Activity:
Please state what the passage on anxiety and neurotransmitters says happens to the low levels of peripheral lymphocyte benzodiazepine receptors in patients with GAD after benzodiazepine treatment.
[[ Selected passage open ]]
GAD has been shown to respond to treatment with benzodiazepines, and there are is some data available that examines the function of this system in patients with this anxiety disorder. Patients with GAD have been found to have abnormally low levels of peripheral lymphocyte benzodiazepine receptors, which normalize after treatment with benzodiazepines. This suggests that GAD might be associated with an abnormal down regulation of benzodiazepine receptors, although the expected decrease in response to benzodiaepines has not been found (Johnson et. al., 1995).

The neurotransmitters of interest are those tied to currently available pharmacologic treatments - benzodiazepines, serotonin-1A agonists such as buspirone, and antidepressant medications affecting norepinephrine and serotonin. The response to pharmacologic treatments and their time course in relieving symptoms through a reverse engineering approach indicate the relevance of these neurotransmitters in anxiety (Cowely, 1991).
[[ Selected passage closed ]]
[[ Supplied records open ]]
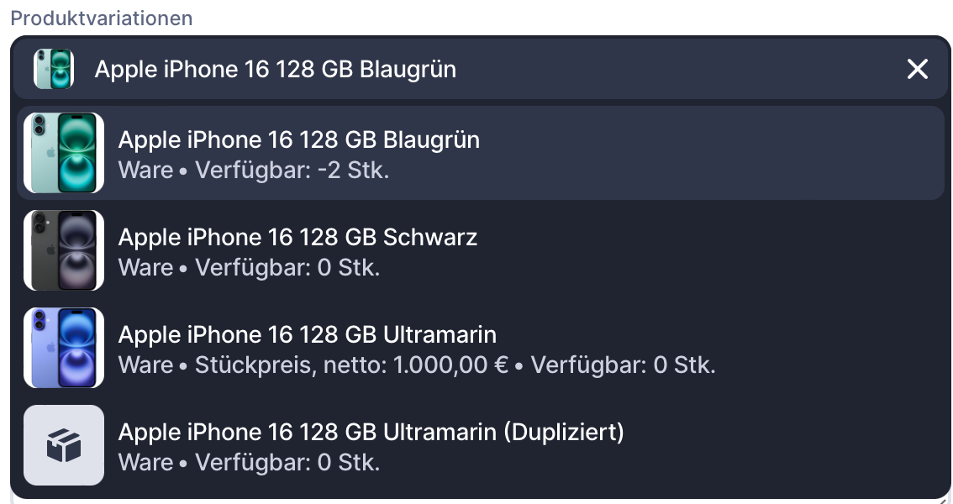Click 'Verfügbar: 0 Stk.' after the Ultramarin price
The width and height of the screenshot is (953, 504).
(x=623, y=365)
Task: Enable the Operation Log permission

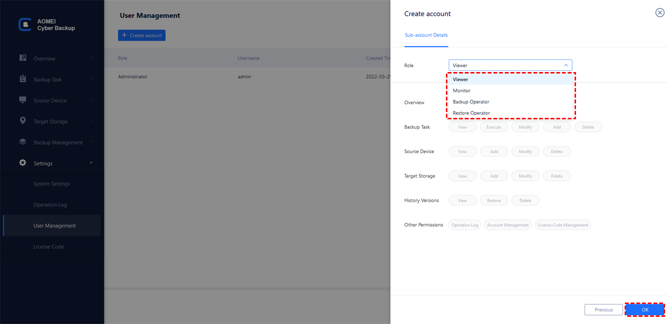Action: click(465, 225)
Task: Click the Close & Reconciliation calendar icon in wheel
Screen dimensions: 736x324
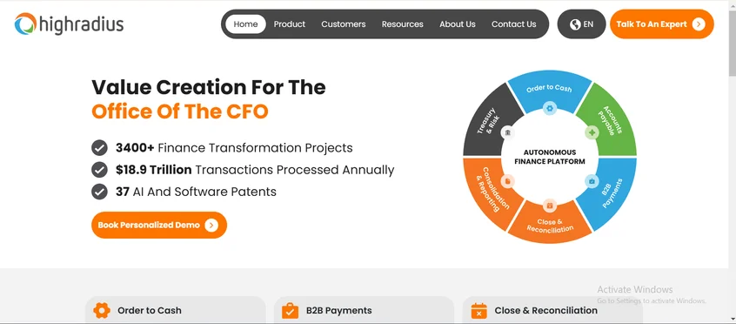Action: 550,206
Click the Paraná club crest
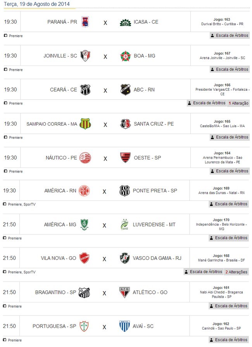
[[ Supplied records closed ]]
Response to the task:
They normalize.